Life at the City School was different in many respects from that at Phil and Jim. We worked a six-day week, including sport on Wednesday and Saturday afternoons, and we had homework (“prep”) most evenings and weekends. The main holidays were longer but half-term was shorter. School uniform was compulsory – brown blazer and shorts to match (or long grey flannels), white shirt and school tie, brown cap with school badge (an ox on a ford with the tree of knowledge in the background). We had a school motto in Latin – Nemo repente sapit, or No-one suddenly becomes wise – a school song, written by John Drinkwater (an old boy, author and playwright), and an annual Speech Day and Prizegiving at the Town Hall. The masters all wore gowns over their suits – and, of course, they never wore casual clothes. Whereas at Phil and Jim we had all our lessons from the form master (or mistress in the lowest form), at the City School, while we still had a form-room in which we kept our books, we moved from room to room in the course of the day, taking our lessons in the rooms of the masters giving them. The main punishment was not, as at Phil and Jim, a blow with the cane across the palm of the hand, but detention for a period after school hours, often associated with “lines”, the requirement to copy out x times some didactic or admonitory sentence.

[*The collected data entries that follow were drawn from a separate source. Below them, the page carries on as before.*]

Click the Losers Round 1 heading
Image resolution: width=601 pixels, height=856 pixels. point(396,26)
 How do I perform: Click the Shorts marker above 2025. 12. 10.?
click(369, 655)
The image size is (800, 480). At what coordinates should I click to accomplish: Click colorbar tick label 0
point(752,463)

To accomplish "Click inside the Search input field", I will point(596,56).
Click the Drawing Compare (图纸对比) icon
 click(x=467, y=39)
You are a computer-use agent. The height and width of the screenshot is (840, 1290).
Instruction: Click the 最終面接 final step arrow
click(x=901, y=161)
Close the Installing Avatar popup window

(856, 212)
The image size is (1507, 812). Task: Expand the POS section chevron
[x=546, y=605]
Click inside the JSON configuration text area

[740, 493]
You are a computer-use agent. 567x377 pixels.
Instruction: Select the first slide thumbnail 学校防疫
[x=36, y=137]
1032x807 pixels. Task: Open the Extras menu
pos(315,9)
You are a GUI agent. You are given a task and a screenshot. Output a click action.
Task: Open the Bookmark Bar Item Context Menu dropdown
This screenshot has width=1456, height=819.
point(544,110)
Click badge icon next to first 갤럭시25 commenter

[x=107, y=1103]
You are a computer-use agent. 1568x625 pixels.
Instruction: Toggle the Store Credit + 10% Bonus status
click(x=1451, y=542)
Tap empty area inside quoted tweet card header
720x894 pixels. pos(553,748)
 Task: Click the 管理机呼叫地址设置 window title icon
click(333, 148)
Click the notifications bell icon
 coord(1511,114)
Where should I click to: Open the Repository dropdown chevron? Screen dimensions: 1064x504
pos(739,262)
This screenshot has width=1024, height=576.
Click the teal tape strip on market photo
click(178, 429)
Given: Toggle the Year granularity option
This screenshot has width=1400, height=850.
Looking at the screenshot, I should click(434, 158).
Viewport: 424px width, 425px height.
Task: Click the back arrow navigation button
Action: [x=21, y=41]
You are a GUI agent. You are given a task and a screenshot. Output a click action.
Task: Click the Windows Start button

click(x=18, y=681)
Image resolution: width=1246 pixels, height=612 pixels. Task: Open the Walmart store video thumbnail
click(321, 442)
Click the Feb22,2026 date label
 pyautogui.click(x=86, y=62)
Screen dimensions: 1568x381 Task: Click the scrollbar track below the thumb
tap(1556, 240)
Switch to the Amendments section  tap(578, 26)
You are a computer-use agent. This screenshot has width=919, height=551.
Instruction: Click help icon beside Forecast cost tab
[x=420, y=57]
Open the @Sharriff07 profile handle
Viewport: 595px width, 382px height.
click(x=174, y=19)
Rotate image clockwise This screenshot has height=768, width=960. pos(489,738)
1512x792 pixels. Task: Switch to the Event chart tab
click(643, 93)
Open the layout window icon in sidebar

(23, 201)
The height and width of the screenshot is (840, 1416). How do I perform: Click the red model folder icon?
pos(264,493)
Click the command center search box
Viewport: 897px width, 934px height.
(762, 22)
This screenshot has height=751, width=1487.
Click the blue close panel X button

The big differences I had to face, however, were in the curriculum. For the first time I was tackling French, Latin and Physics. At the suggestion of the authorities, a friend already at the school had shown me his French book during the holidays. He translated the captions to the pictures, including Une Promenade dans la Forêt, which he rendered as A Walk in the Forest. So I had a good laugh when later we reached Une Promenade sur une Bicyclette – fancy taking a walk on a bicycle! Once school began, I made a hash of translating “The master teaches” into Latin; but I soon learned from my mistakes and got on well with language lessons, Physics gave me a few more problems because I had (and still have) difficulty in grasping such concepts as electric coils or electro-magnetic fields; but insofar as our physics contained a large element of maths I did well enough. So I soon settled in to the routine, found the work fairly easy going and got on well with the other boys.